[INSTRUCTIONS FOR THE TASK]
Reproduce the whole listing, character for character.

[SUPPLIED INFORMATION]

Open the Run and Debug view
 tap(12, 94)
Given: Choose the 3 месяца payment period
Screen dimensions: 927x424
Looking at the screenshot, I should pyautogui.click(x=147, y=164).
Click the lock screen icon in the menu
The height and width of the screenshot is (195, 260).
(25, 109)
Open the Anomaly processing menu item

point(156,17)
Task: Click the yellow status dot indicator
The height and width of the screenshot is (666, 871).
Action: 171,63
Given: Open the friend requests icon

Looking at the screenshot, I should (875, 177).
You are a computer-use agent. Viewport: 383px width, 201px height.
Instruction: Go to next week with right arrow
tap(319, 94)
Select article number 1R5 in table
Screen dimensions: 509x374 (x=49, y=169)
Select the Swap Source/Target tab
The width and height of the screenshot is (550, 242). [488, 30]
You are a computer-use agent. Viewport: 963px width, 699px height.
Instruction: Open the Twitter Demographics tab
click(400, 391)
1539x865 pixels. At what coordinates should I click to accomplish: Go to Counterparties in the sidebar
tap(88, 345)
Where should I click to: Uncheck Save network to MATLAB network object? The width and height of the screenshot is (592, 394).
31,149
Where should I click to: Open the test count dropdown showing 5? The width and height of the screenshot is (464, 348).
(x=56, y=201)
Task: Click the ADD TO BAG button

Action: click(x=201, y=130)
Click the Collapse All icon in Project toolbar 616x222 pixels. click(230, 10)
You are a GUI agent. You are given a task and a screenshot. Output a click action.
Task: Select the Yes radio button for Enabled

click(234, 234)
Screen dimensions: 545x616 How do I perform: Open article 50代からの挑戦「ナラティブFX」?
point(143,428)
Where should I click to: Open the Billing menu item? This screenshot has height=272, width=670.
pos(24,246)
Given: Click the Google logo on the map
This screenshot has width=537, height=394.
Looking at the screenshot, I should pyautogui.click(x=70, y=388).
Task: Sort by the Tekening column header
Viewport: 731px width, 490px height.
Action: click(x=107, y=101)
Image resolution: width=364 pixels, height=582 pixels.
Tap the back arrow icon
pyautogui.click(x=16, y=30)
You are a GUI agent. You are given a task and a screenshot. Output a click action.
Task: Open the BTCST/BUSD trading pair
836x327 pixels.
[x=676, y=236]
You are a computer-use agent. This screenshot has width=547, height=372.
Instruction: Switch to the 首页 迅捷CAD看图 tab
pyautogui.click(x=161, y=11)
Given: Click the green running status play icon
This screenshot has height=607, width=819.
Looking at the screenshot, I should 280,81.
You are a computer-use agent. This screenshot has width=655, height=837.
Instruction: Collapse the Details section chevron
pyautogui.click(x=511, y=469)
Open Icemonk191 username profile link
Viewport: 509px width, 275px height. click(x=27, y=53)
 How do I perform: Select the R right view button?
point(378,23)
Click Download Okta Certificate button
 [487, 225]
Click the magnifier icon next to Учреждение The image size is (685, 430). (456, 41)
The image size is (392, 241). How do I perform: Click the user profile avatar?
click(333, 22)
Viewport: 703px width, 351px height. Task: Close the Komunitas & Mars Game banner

[ANSWER FOR THE TASK]
Open the Run and Debug view
 tap(12, 94)
Given: Choose the 3 месяца payment period
Screen dimensions: 927x424
Looking at the screenshot, I should pyautogui.click(x=147, y=164).
Click the lock screen icon in the menu
The height and width of the screenshot is (195, 260).
(25, 109)
Open the Anomaly processing menu item

point(156,17)
Task: Click the yellow status dot indicator
The height and width of the screenshot is (666, 871).
Action: 171,63
Given: Open the friend requests icon

Looking at the screenshot, I should (875, 177).
You are a computer-use agent. Viewport: 383px width, 201px height.
Instruction: Go to next week with right arrow
tap(319, 94)
Select article number 1R5 in table
Screen dimensions: 509x374 (x=49, y=169)
Select the Swap Source/Target tab
The width and height of the screenshot is (550, 242). [488, 30]
You are a computer-use agent. Viewport: 963px width, 699px height.
Instruction: Open the Twitter Demographics tab
click(400, 391)
1539x865 pixels. At what coordinates should I click to accomplish: Go to Counterparties in the sidebar
tap(88, 345)
Where should I click to: Uncheck Save network to MATLAB network object? The width and height of the screenshot is (592, 394).
31,149
Where should I click to: Open the test count dropdown showing 5? The width and height of the screenshot is (464, 348).
(x=56, y=201)
Task: Click the ADD TO BAG button

Action: click(x=201, y=130)
Click the Collapse All icon in Project toolbar 616x222 pixels. click(230, 10)
You are a GUI agent. You are given a task and a screenshot. Output a click action.
Task: Select the Yes radio button for Enabled

click(234, 234)
Screen dimensions: 545x616 How do I perform: Open article 50代からの挑戦「ナラティブFX」?
point(143,428)
Where should I click to: Open the Billing menu item? This screenshot has height=272, width=670.
pos(24,246)
Given: Click the Google logo on the map
This screenshot has width=537, height=394.
Looking at the screenshot, I should pyautogui.click(x=70, y=388).
Task: Sort by the Tekening column header
Viewport: 731px width, 490px height.
Action: click(x=107, y=101)
Image resolution: width=364 pixels, height=582 pixels.
Tap the back arrow icon
pyautogui.click(x=16, y=30)
You are a GUI agent. You are given a task and a screenshot. Output a click action.
Task: Open the BTCST/BUSD trading pair
836x327 pixels.
[x=676, y=236]
You are a computer-use agent. This screenshot has width=547, height=372.
Instruction: Switch to the 首页 迅捷CAD看图 tab
pyautogui.click(x=161, y=11)
Given: Click the green running status play icon
This screenshot has height=607, width=819.
Looking at the screenshot, I should 280,81.
You are a computer-use agent. This screenshot has width=655, height=837.
Instruction: Collapse the Details section chevron
pyautogui.click(x=511, y=469)
Open Icemonk191 username profile link
Viewport: 509px width, 275px height. click(x=27, y=53)
 How do I perform: Select the R right view button?
point(378,23)
Click Download Okta Certificate button
 [487, 225]
Click the magnifier icon next to Учреждение The image size is (685, 430). (456, 41)
The image size is (392, 241). How do I perform: Click the user profile avatar?
click(333, 22)
Viewport: 703px width, 351px height. Task: Close the Komunitas & Mars Game banner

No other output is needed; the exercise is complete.